At the 2008 WSOP Main Event, Cantu finished in 20th place out of 6,844 entries, earning $257,334.

At the 2009 World Series of Poker, Cantu won his second bracelet in the $1,500 Pot-limit Omaha eight-or-better event, defeating fellow poker professional Lee Watkinson in heads-up play, and winning $228,867.

At the 2012 World Series of Poker Europe, Cantu took second in the 10K Mix Max losing to J.C. Aguilar.

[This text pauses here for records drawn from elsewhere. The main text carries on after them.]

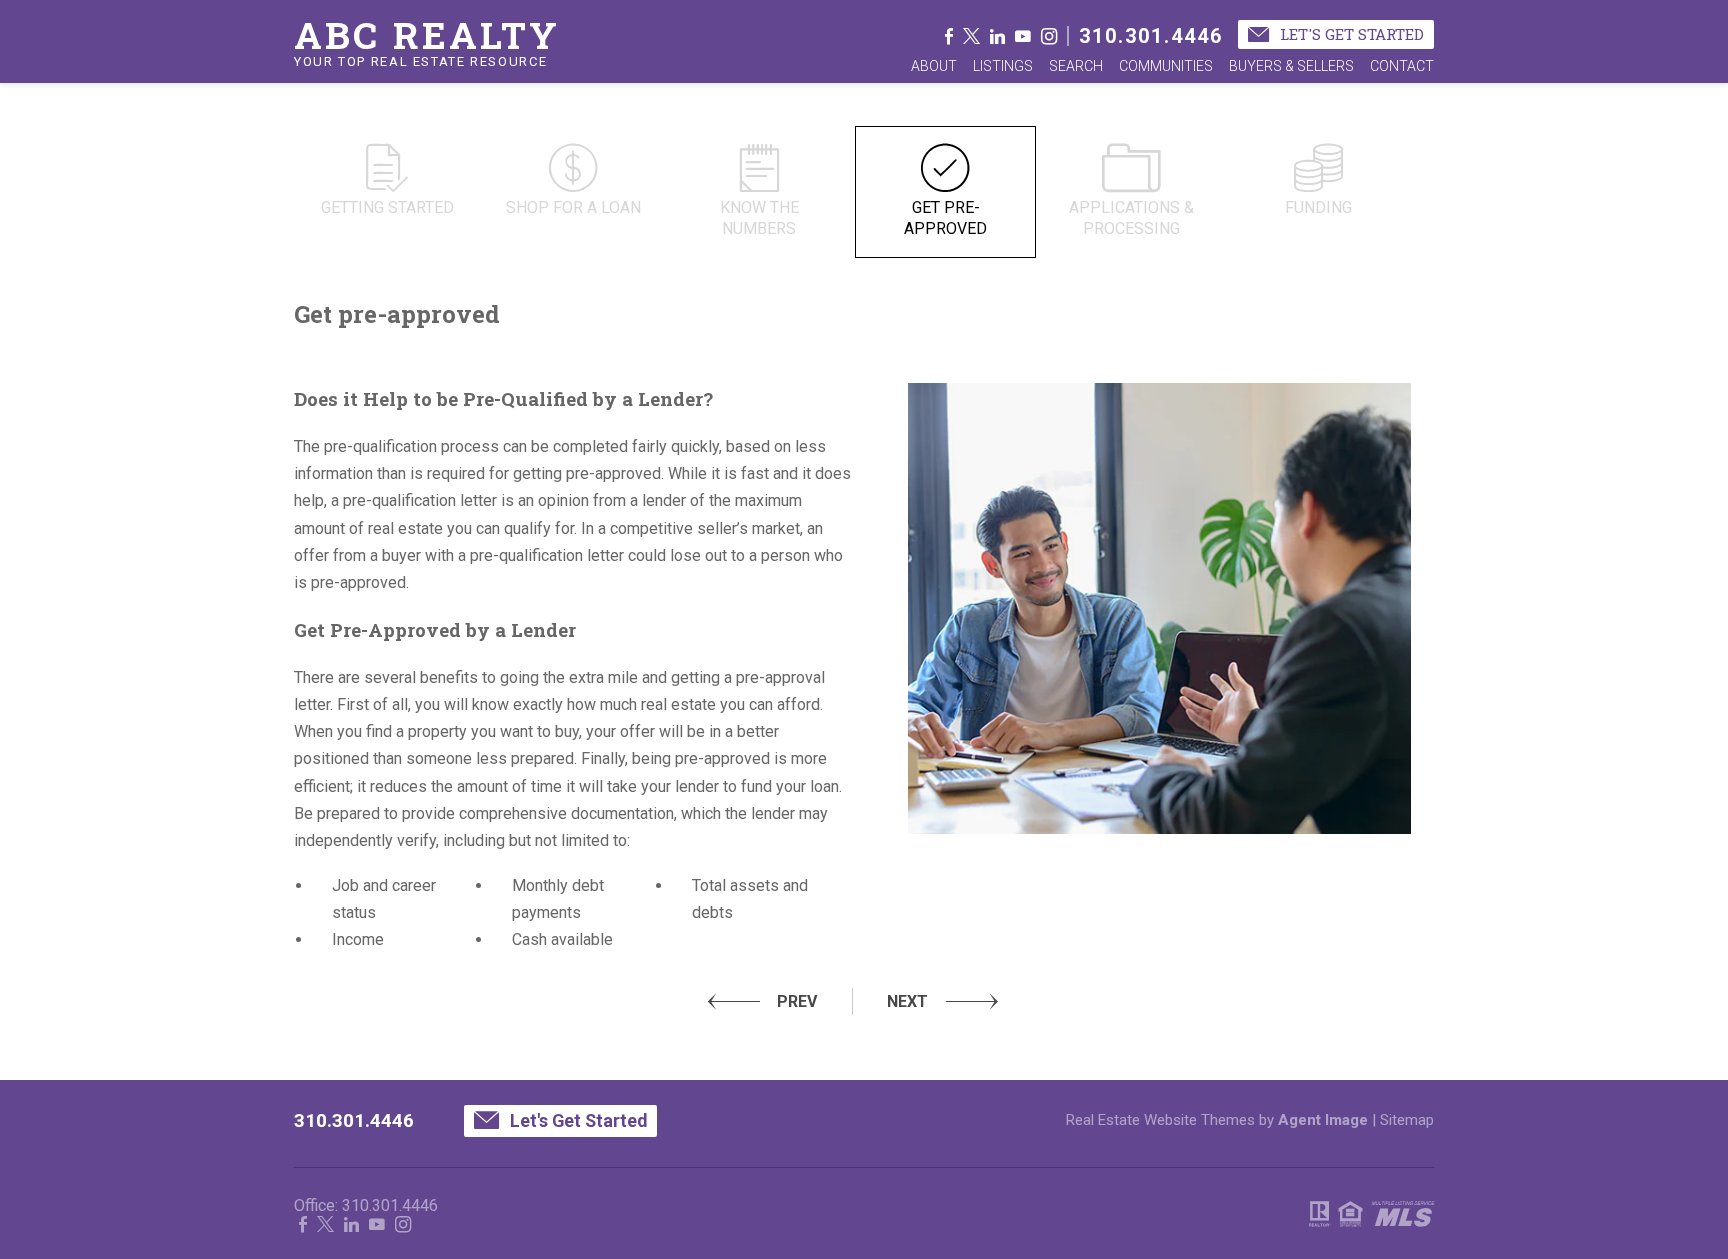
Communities (1166, 66)
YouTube (1023, 36)
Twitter (971, 36)
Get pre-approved (945, 218)
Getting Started (387, 207)
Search (1076, 66)
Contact (1402, 66)
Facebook (949, 36)
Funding (1318, 207)
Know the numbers (759, 218)
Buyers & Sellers (1291, 66)
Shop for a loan (573, 207)
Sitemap (1407, 1120)
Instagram (1049, 36)
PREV (797, 1001)
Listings (1003, 66)
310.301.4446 (1151, 36)
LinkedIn (997, 36)
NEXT (907, 1001)
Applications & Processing (1131, 218)
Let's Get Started (1350, 34)
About (934, 66)
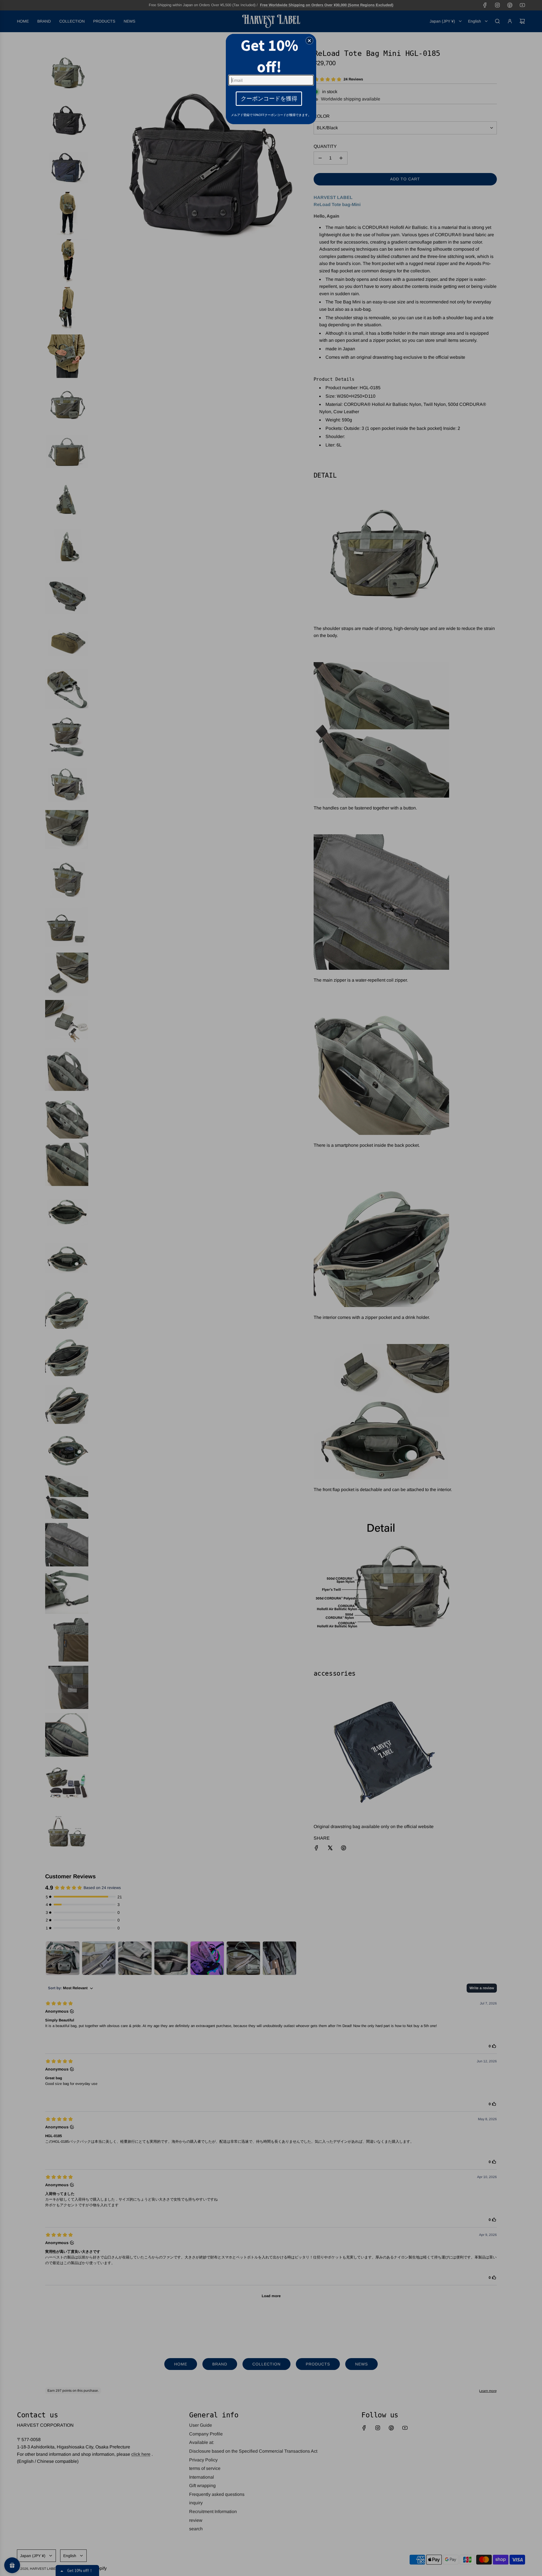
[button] (309, 40)
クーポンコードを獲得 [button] (269, 98)
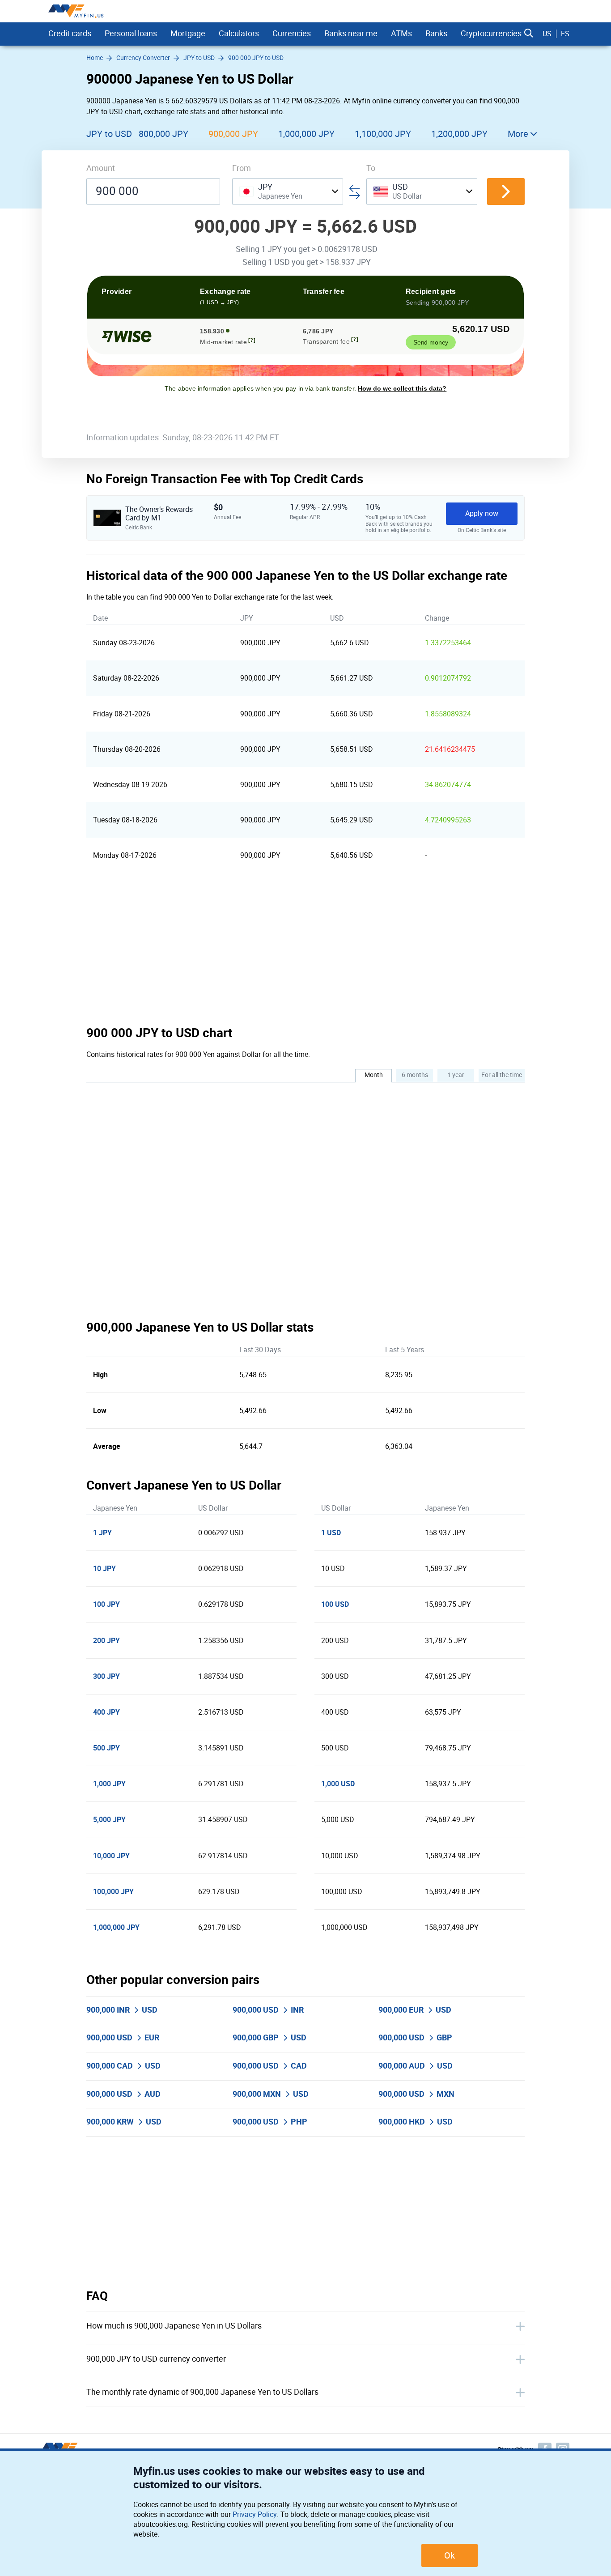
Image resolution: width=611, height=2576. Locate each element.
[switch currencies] (506, 191)
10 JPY (104, 1568)
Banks (436, 33)
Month (374, 1075)
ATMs (401, 33)
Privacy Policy (255, 2514)
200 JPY (106, 1640)
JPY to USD (109, 133)
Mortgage (187, 33)
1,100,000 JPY (383, 133)
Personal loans (131, 33)
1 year (455, 1075)
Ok (449, 2555)
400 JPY (106, 1712)
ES (565, 34)
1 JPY (102, 1533)
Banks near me (351, 33)
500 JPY (106, 1748)
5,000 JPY (109, 1819)
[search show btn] (529, 33)
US (547, 34)
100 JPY (106, 1604)
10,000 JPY (111, 1856)
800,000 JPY (163, 133)
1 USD (331, 1533)
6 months (415, 1075)
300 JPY (106, 1676)
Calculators (239, 33)
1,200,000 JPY (459, 133)
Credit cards (69, 33)
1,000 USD (338, 1784)
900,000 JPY (233, 133)
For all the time (501, 1075)
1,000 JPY (109, 1784)
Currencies (291, 33)
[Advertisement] (305, 949)
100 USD (335, 1604)
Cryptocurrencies (491, 33)
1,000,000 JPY (306, 133)
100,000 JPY (113, 1891)
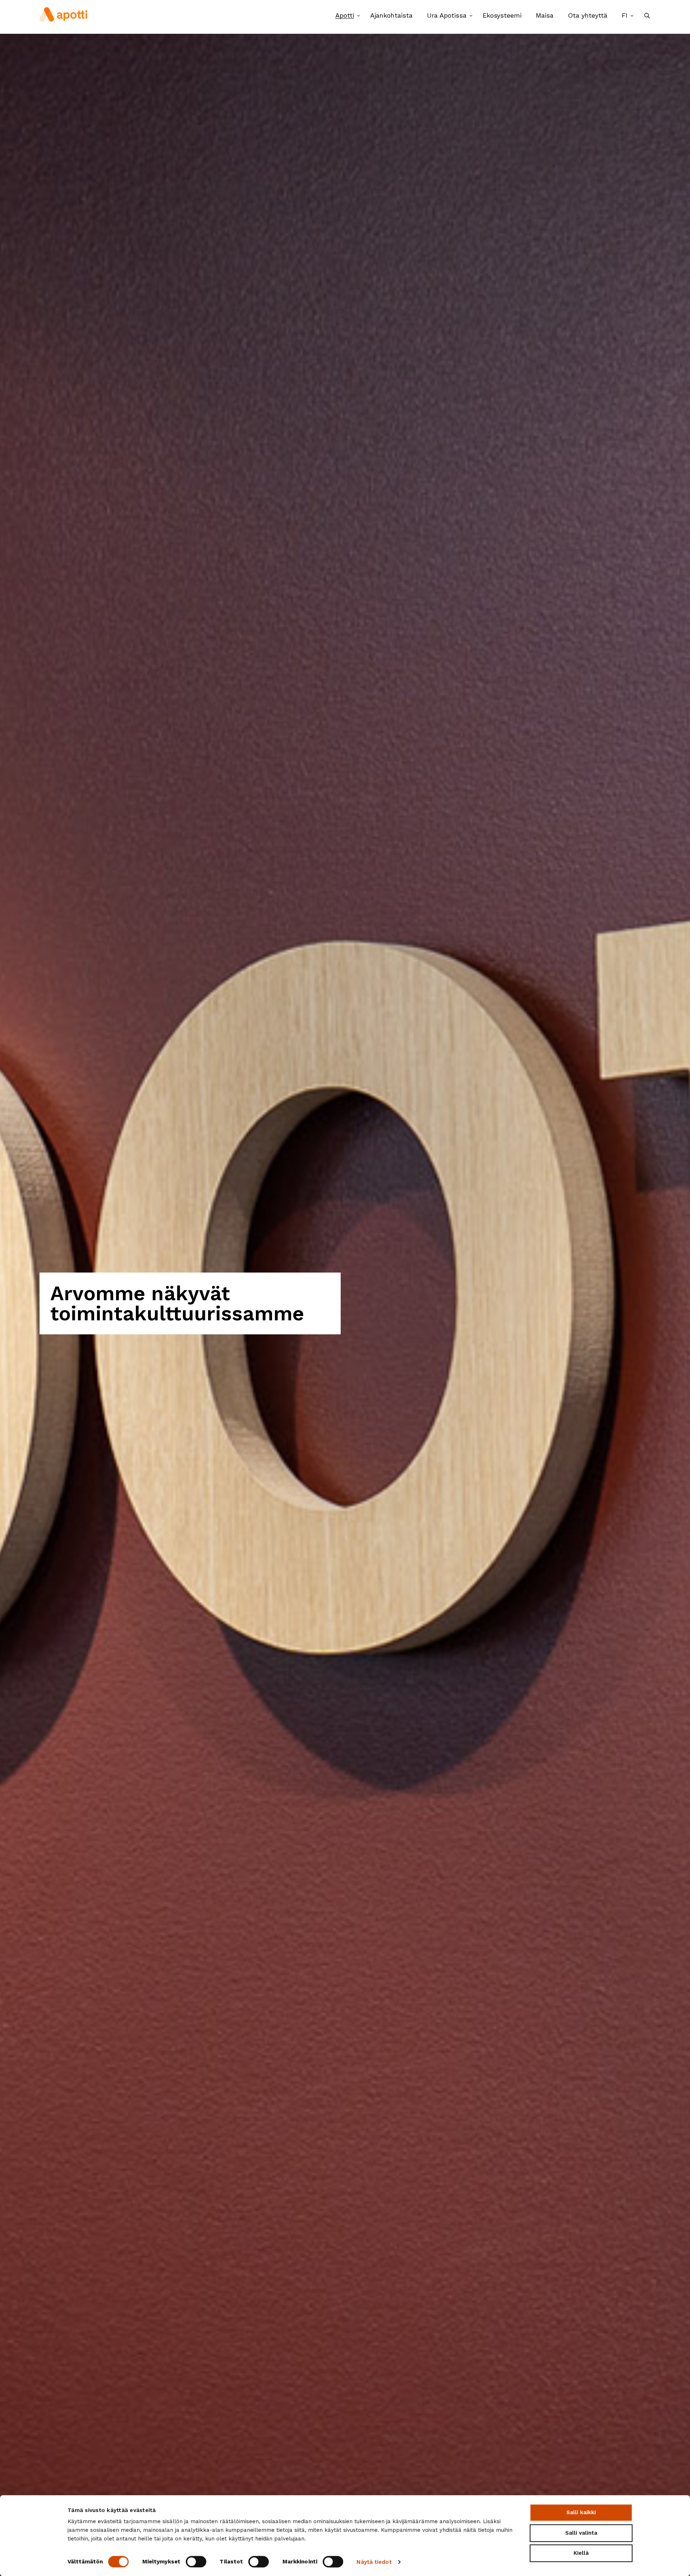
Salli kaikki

=== World Series of Poker Bracelets ===

| Year | Tournament | Prize (US$) |
|---|---|---|
| 2006 | $1,500 No Limit Hold'em | $757,839 |
| 2009 | $1,500 Pot-Limit Omaha Eight-or-Better | $228,867 |

== World Poker Tour ==
Cantu has four cashes at the World Poker Tour (WPT) including finishing 18th place at the Festa Al Lago V in 2006 and 19th place at the World Poker Challenge in 2007, then in March 2008, he won his first WPT title at the Bay 101 Shooting Star championship earning $1,000,000 and was nicknamed "The Bounty Hunter" for earning an additional $30,000 in bounties for busting a record six notable poker professionals in the tournament known as "Shooting Stars" who along with their $5000 bounties they also relinquish a custom made t-shirt with that particular players image on it, Cantu's six bounties were; Bill Edler, John Juanda, Phil Laak, Joe Hachem who finished 20th, J. C. Tran who just missed the six person final table in 7th and Jennifer Harman who finished 3rd, also making the final table were non-designated pros John Phan (6th), Noah Jefferson (4th) and runner-up Steve Sung.

As of 2023, his total live tournament winnings exceed $4,600,000. His 10 cashes at the WSOP account for $1,693,509 of those winnings.